Nearly two hours later, police and the pilot, who declined to comment while inspecting his plane, were still waiting for the Federal Aviation Administration to arrive at the site. The plane was later removed from the beach and taken to Ocean City Municipal Airport, Randles said.
Police did not release the pilot’s name or any information about where he took off from or his destination due to the ongoing investigation that would be handled by the FAA.
Beachgoers and others who learned of the unusual sight on the beach gathered to watch.
The unidentified pilot inspects the plane.

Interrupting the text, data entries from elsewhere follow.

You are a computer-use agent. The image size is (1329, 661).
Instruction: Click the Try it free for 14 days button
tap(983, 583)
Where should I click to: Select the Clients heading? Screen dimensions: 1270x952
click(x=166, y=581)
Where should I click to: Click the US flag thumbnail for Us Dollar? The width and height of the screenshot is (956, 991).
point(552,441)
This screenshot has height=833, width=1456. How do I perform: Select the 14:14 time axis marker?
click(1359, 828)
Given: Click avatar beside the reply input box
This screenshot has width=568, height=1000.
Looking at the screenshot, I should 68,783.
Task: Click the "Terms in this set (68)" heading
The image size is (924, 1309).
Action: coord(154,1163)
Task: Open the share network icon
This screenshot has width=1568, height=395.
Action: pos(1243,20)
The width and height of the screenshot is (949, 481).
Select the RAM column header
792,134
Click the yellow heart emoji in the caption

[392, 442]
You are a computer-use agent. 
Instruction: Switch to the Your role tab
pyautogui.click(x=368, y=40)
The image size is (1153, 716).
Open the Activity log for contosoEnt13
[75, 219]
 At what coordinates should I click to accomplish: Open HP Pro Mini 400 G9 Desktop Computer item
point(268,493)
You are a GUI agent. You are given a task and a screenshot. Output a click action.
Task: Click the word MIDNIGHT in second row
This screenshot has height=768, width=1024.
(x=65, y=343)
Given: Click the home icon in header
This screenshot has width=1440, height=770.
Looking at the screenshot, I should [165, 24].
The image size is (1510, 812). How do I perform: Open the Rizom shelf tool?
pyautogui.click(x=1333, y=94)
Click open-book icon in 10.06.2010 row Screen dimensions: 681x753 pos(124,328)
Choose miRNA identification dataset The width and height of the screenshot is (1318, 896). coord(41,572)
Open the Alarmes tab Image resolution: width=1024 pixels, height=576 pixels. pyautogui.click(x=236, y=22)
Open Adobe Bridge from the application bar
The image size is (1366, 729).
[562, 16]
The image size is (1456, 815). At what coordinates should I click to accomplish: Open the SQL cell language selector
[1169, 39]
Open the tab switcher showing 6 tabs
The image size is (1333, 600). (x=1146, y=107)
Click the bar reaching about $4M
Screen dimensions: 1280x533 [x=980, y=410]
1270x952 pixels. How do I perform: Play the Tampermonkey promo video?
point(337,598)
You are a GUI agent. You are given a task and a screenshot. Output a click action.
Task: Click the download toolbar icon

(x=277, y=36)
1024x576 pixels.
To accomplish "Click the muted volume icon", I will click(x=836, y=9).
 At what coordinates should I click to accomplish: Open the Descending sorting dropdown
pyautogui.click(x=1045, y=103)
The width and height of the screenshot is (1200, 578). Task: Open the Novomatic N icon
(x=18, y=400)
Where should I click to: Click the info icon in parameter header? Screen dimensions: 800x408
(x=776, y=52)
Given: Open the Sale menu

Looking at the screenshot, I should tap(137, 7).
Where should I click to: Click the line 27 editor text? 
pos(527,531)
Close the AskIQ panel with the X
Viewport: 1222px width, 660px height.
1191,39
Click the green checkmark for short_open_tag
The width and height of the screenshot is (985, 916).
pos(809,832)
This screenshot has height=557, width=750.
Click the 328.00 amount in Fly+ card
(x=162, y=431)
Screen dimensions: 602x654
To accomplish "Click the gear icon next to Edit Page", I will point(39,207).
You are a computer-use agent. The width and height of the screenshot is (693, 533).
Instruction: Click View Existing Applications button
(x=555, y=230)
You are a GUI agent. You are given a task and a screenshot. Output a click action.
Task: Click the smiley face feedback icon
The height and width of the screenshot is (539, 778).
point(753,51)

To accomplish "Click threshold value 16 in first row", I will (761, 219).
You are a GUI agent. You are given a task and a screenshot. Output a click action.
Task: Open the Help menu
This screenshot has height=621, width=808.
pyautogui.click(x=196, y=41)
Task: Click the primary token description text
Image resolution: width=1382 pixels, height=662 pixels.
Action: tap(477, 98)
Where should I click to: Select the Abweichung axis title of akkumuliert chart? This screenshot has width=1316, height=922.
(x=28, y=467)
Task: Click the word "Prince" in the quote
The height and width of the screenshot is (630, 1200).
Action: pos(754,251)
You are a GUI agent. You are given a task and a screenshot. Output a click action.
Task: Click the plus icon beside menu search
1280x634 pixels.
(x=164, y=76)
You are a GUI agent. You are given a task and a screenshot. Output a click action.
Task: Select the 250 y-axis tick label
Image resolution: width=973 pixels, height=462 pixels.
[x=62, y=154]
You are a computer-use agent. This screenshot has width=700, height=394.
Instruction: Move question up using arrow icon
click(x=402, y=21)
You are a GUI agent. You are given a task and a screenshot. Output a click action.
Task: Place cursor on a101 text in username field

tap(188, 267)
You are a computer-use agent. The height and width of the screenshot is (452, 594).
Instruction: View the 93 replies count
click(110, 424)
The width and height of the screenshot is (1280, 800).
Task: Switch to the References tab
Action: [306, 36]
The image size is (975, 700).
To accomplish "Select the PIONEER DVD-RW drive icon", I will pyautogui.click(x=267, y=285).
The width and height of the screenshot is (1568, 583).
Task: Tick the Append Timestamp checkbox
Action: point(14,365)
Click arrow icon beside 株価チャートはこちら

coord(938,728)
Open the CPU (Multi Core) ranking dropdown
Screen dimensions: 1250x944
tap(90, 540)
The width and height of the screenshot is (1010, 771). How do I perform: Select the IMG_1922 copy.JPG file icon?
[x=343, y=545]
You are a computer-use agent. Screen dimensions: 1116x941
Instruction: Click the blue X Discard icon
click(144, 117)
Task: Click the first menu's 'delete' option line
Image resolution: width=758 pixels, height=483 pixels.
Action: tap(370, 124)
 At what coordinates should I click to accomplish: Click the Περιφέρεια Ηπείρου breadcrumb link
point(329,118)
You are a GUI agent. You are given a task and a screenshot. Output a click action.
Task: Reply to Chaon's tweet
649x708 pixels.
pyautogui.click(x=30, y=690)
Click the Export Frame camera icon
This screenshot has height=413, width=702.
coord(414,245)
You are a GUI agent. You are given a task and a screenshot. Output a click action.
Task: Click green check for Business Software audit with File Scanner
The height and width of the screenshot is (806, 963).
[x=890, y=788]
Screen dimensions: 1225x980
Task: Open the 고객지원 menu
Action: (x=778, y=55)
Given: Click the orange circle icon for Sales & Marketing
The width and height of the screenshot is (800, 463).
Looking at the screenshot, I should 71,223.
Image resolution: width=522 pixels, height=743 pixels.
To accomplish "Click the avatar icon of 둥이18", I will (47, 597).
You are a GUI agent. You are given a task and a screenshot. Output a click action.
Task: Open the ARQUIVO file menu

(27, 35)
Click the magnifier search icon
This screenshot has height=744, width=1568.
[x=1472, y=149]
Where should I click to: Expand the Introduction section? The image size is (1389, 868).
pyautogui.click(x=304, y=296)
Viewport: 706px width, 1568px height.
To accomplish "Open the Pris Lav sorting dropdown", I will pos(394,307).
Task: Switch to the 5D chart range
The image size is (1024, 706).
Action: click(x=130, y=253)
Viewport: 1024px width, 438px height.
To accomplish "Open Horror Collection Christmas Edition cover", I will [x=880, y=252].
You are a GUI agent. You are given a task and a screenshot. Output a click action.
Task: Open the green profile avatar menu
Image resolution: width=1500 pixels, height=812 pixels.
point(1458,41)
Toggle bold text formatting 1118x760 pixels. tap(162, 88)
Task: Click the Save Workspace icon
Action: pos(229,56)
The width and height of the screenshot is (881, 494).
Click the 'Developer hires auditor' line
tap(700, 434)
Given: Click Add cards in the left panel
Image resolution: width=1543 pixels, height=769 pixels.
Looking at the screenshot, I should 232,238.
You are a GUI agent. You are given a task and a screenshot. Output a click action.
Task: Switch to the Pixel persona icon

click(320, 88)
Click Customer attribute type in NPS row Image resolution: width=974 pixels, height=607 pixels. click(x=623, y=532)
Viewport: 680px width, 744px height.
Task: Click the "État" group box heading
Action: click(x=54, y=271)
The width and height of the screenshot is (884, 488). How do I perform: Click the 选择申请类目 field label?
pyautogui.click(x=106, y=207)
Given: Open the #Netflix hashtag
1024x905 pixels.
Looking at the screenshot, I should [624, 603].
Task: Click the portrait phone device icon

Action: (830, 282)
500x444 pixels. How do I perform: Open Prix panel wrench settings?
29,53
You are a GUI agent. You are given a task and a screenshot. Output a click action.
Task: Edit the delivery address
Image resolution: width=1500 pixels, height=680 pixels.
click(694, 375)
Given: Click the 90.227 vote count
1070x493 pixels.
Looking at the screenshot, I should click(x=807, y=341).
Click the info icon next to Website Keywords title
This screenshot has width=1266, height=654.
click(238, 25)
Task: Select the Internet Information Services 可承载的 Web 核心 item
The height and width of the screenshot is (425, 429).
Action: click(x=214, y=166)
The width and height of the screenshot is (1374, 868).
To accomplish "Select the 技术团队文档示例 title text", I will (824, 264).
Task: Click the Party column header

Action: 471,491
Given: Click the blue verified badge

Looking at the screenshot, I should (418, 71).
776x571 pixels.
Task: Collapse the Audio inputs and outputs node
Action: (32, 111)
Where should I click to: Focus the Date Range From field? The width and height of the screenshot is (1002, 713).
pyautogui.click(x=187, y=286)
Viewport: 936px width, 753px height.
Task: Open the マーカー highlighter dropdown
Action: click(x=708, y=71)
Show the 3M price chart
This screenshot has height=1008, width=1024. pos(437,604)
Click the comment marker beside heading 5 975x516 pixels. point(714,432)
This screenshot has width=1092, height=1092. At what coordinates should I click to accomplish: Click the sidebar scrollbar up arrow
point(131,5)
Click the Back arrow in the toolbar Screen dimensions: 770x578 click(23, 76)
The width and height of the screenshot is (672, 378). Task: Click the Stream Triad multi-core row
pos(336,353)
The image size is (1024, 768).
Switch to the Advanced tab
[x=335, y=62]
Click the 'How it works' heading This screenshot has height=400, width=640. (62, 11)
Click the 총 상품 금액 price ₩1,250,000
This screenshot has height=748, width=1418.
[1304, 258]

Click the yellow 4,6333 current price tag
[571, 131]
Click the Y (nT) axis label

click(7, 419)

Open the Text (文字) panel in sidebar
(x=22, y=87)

One beachgoer who videoed the emergency landing said the pilot told her he experienced engine failure.
“I spoke to him when the pilot was getting out of his aircraft and he was fine. I believe the engine did cut out,” said Joan Samonisky, of Newark, Del.
Samonisky, who is visiting Ocean City for a weekend trip, was walking off the beach at around 8:30 a.m. when she noticed that a plane was flying unusually low.
“He was three or four blocks away and was low and I thought to myself, ‘This is going to be interesting,’” she said.
Beachgoer Joan Samonisky, a visitor from Newark, Del., videoed the landing on her cellphone.
Samonisky took out her cellphone and videoed the plane. The video shows the pilot making what appeared to be a smooth landing on a nearly empty stretch of beach before the plane got bogged down in the sand and almost tipped over nose first.
Ocean City resident Pat MacAnally, who lives at 45th Street, said this was not the first time that a plane had made an emergency landing on the beach in the same area. She recalled a similar incident about 20 years ago.
“This is not the first time I ever saw this,” she said. “It was right here before.”
The single-engine Cessna has a bent propeller blade and minor damage to the tip of the left wing.